Led by Dr Hugues de Verdal, from CIRAD, the other main project partner is SYSAAF
(the French Poultry and Aquaculture Breeders Association), while it is being financed by the European Fund for Maritime and Fish Affairs (FEAMP).
“As we all know, feed represents 50-70 percent of fish production costs, and around 55-85 percent of the environmental impact of fish production. As a result, in order to improve the sustainability of tilapia production it’s essential to improve feed efficiency – the ratio between the feed given to the fish and their weight gain,” de Verdal explains.
“Different ways can be studied to improve feed efficiency: rearing practices, nutrition and genetics. The first two have already been widely studied but there is now a prime opportunity to improve feed efficiency by genetic means. However, the main constraint facing genetic breeding programmes is that it is essential to measure the phenotype of each individual fish: it’s very complicated to measure feed intake of each fish reared in a group, but Nile tilapia are social and need to be housed in groups,” he adds.
In order to overcome this problem, de Verdal has come up with a novel – and painstaking – means of measuring the intake of each fish within the group.
“I have developed a new methodology to measure individual feed intake of fish reared in small groups in aquariums – we give the fish individual tags to make them easy to identify, film each time they are fed, then review the footage to count the number of pellets eaten by each fish,” he explains.
Now that he’s developed a successful method, de Verdal, who is based at the CIRAD-Ifremer Palavas-les-Flots facility, near Montpellier, now needs to develop a genetic breeding programme to establish the impact of the selection on feed efficiency traits.
“We now need to select the best and worst fish according to their individual feed efficiency, then the best males and females will be crossed to develop the efficient line and the worst males and females will be crossed to develop the non-efficient line, in order to assess how much we can improve feed efficiency through genetics,” says de Verdal.

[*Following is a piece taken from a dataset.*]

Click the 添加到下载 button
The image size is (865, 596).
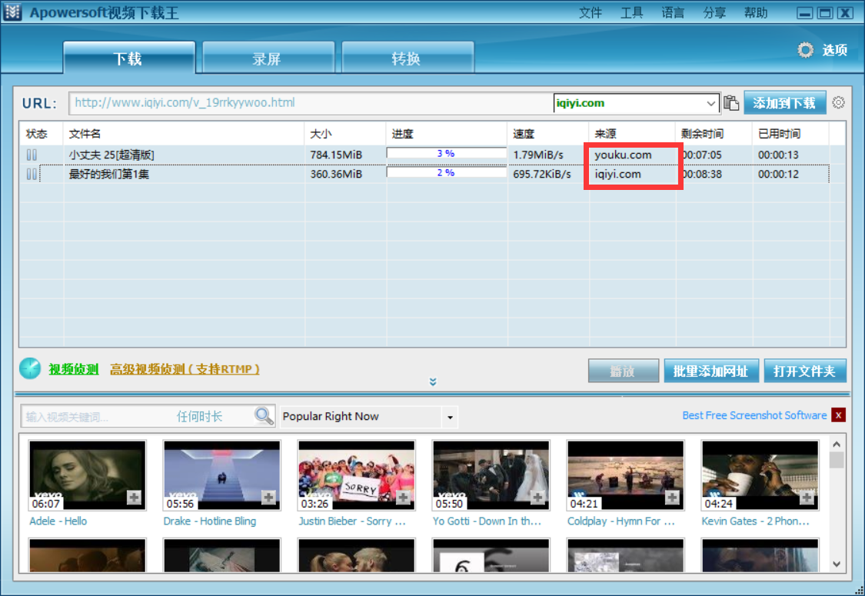783,103
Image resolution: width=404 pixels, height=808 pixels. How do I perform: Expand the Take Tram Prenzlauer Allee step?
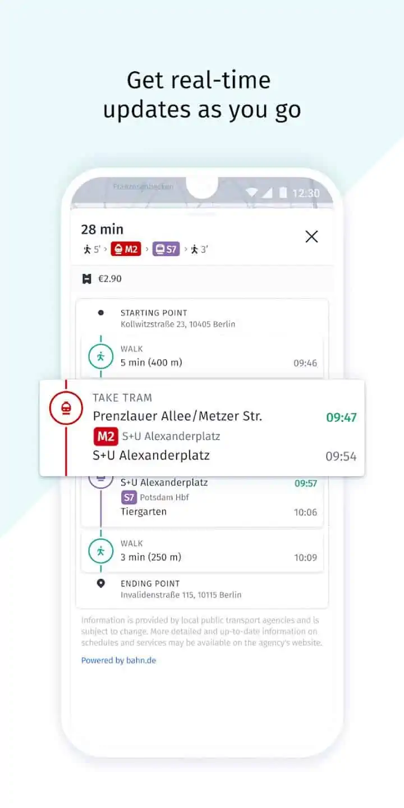(x=202, y=428)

He has high hopes for the extant that the breeding programme can improve feed efficiency.
“We think that the improvement [per generation] is likely to be considerable and that there will be a strong demand for farmers to rear a strain improved for feed efficiency,” he reflects.
Field trials
La Réunion, an island which lies to the east of Madagascar, has been earmarked as the place to first establish this new strain of tilapia.
“As the island needs to import all its feed, production costs there are currently very high,” explains de Verdal, “so the demand for a feed-efficient strain is particularly strong. We are therefore developing an audit to understand the tilapia value chain on the island and then propose to develop, with the production sector, a new strain selected for feed efficiency.”
However, as he points out, the project has much wider implications and could have a positive effect on tilapia farmers globally.
“Globally, the questions raised during the project are whether we can improve feed efficiency in Nile tilapia using a genetic breeding programme, and what the impact of this could be in terms of the sustainability of the sector,” he reflects.